Azenosertib monotherapy achieved 42-99% tumor growth inhibition across a panel of 12 TNBC xenograft models. In an ADC-resistant patient-derived xenograft model, combination of azenosertib with enfortumab vedotin induced complete responses in 7 of 8 mice and halted progression for more than 52 days, while combinations with sacituzumab govitecan, datopotamab deruxtecan, trastuzumab deruxtecan and paclitaxel enhanced both the depth and duration of antitumor activity compared to monotherapies.

Analysis of two independent cohorts showed Cyclin E1-positive ovarian cancer patients experienced shorter time to next treatment—13.2 months for those with gene amplification and 14.9 months without—versus 19.5 months in Cyclin E1-negative patients (p=0.002). Cyclin E1 overexpression was associated with a trend toward reduced clinical benefit from standard platinum-resistant regimens, highlighting a significant unmet need.

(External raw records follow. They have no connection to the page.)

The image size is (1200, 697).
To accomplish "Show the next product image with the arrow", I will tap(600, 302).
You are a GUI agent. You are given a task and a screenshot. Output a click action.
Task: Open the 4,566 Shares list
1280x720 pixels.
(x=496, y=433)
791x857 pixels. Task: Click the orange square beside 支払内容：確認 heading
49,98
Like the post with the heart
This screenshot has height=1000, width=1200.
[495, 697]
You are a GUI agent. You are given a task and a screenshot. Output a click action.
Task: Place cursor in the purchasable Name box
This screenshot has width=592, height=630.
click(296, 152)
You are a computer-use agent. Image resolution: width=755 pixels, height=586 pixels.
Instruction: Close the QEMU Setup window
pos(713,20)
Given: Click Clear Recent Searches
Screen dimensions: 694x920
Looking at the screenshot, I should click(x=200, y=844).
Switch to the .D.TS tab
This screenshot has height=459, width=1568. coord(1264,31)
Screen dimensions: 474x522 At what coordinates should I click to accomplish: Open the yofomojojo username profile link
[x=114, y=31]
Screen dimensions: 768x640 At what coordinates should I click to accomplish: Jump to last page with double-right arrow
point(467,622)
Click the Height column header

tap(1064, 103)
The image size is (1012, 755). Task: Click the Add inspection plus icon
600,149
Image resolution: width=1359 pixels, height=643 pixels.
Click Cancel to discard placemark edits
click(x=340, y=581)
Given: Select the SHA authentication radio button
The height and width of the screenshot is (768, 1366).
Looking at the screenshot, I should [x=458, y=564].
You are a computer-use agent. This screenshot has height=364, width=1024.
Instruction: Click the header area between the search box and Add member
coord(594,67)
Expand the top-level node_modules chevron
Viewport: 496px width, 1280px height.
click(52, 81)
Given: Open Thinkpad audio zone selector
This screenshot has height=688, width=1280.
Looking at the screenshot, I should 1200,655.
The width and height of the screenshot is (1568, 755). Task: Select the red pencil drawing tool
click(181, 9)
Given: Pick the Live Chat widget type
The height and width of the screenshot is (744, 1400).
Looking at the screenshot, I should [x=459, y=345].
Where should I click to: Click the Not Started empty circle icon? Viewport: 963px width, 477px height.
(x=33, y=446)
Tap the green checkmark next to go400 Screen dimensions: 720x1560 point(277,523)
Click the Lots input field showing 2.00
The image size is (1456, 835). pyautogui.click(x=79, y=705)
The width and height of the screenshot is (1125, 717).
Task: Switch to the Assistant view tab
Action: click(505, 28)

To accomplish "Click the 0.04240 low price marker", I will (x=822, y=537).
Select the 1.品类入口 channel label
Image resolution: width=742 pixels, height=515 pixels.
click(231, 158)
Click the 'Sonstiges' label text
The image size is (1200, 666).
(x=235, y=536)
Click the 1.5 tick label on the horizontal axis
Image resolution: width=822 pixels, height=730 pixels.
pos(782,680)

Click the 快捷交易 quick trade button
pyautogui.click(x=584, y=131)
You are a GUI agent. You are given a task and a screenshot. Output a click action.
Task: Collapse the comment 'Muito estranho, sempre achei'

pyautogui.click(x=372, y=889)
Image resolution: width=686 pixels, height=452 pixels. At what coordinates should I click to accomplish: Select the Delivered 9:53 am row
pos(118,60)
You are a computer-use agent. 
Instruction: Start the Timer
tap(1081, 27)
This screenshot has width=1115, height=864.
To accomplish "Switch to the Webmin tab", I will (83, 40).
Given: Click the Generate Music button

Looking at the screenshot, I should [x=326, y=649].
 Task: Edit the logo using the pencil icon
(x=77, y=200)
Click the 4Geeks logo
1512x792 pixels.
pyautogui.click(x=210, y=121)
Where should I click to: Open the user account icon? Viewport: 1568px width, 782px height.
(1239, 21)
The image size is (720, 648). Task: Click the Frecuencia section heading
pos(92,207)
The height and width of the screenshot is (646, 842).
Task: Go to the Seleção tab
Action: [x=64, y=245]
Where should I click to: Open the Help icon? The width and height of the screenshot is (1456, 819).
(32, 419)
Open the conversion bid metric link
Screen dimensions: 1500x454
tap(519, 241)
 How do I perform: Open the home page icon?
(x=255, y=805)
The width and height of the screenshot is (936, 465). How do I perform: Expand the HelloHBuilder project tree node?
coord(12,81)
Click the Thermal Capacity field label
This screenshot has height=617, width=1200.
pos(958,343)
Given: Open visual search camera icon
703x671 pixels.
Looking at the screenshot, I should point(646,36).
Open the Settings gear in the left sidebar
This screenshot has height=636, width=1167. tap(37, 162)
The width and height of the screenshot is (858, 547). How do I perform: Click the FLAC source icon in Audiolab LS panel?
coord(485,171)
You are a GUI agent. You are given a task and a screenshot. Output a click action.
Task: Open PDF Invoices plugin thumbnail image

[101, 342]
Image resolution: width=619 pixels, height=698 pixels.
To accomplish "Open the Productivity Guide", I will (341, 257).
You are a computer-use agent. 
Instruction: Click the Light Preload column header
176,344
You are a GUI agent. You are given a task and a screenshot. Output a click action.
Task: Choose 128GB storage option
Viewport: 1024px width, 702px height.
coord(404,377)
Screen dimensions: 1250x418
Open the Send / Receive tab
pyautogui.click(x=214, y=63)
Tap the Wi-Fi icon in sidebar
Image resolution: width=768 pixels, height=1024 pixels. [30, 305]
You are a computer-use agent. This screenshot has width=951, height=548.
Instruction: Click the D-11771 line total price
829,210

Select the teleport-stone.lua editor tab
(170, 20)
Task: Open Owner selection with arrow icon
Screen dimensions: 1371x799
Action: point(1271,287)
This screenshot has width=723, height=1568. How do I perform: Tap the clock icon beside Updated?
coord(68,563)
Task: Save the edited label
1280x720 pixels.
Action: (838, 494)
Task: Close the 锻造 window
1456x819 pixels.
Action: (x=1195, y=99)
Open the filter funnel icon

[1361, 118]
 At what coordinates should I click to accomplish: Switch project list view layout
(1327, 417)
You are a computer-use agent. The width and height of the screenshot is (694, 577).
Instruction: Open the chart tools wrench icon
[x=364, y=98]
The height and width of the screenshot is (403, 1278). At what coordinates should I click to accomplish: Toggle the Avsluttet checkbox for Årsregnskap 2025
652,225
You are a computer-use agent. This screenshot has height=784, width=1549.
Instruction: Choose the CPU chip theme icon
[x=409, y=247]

These data support the late-stage development of azenosertib as a biomarker-driven therapy in Cyclin E1-positive platinum-resistant ovarian cancer, with DENALI and ASPENOVA trials aiming for registration. The robust preclinical TNBC activity also suggests potential future expansion of the pipeline through differentiated combination strategies with antibody–drug conjugates and chemotherapy to address post-ADC treatment challenges.